From the heatmap above, it appears that the MUTE gene is the most extremely variably expressed of all genes in the dataset. This is expected, as the experimental design sought to induce MUTE overexpression via Estradiol treatment. More generally, the distinct clustering of quadrants is also interesting and expected, as it indicates that these groups/classes of genes are being inversely expressed per treatment condition.
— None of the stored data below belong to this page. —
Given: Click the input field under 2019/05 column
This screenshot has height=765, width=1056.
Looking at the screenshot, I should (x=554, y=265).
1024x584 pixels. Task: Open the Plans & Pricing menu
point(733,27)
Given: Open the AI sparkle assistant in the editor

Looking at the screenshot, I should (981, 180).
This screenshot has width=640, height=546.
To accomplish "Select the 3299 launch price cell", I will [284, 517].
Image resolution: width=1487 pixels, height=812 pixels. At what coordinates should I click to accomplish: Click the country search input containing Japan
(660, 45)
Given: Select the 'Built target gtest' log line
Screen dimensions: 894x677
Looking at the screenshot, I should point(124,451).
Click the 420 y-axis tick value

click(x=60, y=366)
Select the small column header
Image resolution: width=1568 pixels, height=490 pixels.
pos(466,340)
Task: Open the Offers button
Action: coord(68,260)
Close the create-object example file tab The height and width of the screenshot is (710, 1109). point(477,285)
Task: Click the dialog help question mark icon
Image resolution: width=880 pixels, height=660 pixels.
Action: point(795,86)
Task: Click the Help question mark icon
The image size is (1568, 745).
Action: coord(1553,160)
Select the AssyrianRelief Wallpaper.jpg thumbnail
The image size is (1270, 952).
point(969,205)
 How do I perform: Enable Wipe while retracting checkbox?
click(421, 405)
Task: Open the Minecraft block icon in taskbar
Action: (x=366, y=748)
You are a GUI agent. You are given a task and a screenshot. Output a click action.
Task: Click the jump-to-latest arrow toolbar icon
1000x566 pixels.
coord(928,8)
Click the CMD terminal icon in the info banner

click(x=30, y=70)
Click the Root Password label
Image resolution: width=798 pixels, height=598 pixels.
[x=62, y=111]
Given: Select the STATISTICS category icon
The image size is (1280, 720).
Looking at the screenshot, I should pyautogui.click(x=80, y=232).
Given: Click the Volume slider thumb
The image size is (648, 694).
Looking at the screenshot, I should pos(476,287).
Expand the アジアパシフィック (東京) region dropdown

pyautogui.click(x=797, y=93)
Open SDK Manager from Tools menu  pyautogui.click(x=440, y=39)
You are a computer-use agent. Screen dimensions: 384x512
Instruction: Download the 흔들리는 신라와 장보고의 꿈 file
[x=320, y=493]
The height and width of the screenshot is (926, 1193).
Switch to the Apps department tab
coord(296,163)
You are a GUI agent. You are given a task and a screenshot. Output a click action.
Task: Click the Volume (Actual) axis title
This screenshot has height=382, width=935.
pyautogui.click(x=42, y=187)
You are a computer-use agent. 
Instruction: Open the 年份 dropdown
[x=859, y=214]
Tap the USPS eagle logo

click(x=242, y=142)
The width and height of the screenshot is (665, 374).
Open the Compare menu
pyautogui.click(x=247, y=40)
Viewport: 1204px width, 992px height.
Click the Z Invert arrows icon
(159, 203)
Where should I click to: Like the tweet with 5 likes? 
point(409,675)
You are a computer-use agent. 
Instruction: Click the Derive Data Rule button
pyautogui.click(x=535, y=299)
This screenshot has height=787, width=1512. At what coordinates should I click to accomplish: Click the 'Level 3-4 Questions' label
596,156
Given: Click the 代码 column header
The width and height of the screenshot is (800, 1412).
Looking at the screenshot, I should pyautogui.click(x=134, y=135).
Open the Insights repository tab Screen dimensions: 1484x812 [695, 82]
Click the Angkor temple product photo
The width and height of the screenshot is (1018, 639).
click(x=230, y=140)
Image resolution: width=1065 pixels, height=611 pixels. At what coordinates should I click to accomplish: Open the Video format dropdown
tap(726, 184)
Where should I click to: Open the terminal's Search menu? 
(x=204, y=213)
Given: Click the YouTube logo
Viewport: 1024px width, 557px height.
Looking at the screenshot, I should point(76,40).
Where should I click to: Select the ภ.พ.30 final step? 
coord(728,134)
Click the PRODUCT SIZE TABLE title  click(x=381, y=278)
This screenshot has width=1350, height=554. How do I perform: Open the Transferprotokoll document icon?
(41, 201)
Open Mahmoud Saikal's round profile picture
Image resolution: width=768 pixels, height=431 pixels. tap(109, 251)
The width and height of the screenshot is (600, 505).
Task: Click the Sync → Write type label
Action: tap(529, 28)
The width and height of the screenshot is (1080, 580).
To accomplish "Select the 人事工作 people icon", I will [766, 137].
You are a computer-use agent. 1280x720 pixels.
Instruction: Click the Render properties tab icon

Differential Expression Analysis

Now that the dataset’s quality has been verified and is better understood, we can more confidently seek to determine which genes are upregulated and downregulated due to induced MUTE overexpression via Estradiol treatment. Using the results() command on the DESeq2 object to compare the Estradiol vs DMSO treatments, relevant statistics were calculated per gene - most notably baseMean, log2FoldChange, and padj. baseMean correlates to the overall expression of a given gene, log2FoldChange represents how much more a gene is expressed in Estradiol treatment compared to DMSO treatment (thus negative values represent greater expression in DMSO compared to Estradiol), and padj corresponds to the likelihood that a given gene will be significantly different between the 2 treatment conditions. With this in mind, these values were used to generate visualizations of differentially expressed genes.      

     

Another heatmap was generated, this time utilizing the normalized gene values and the aforementioned padj and log2FoldChange values. This provides insight about sample-to-sample variation and shows the top differentially expressed genes across the dataset.

   

From the Differentially Expressed Genes Heatmap, it appears that the most consistently upregulated genes due to induced MUTE overexpression may be ERL1, TMM, AT1G12845, AT4G31805, and AT5G67020. Additionally, it seems that induced MUTE overexpression may not consistently affect gene regulation of all Estradiol treatment samples, as seen in the relatively high amount of sample-to-sample variation with some genes such as VIM4, WRRKY49, FAF2, and AT1G08833 being highly expressed in one Estradiol sample and barely expressed in another. Conversely, no genes appear to be significantly downregulated due to MUTE overexpression given the results of the above heatmap.

   

A volcano plot was generated using the normalized data to visualize genes exhibiting extreme regulation states or genes with significant p-values. This additional plot also serves to validate previous conclusions concerning which genes are significantly up- or downregulated in the MUTE overexpressed samples.

       

From the above volcano plot, it seems that the TMM, AT4G18970, AT4G31805, AT4G29020, AT2G27385, LCR68, and ERL1 genes may be significantly upregulated in conjunction with MUTE overexpression. In contrast, the EXPA1, GSTU20, and CYP79F1 genes may downregulate due to MUTE overexpression. Notably, more genes in total are upregulated due to MUTE overexpression than downregulated. This could potentially indicate that MUTE overexpression amplifies the transcription of some kind of response pathway.

Conclusion

Given the congruence of the differential expression plots, the ERL1, TMM, and AT4G31805 genes are very likely consistently upregulated due to induced MUTE overexpression. Both ERL1 and TMM are implicated in stomatal and protodermal cell development. AT4G31805 encodes for the POLAR scaffold protein associated with meristemoids, with ERL1 also encoding for a kinase which prevents terminal differentiation of meristemoid. In contrast, 2 of the 3 identified significantly downregulated genes are involved in environmental response to predators - EXPA1 is implicated in the formation of root syncytia induced by nematodes, and CYP79F1 is involved in the response to insect oral secretion/attack.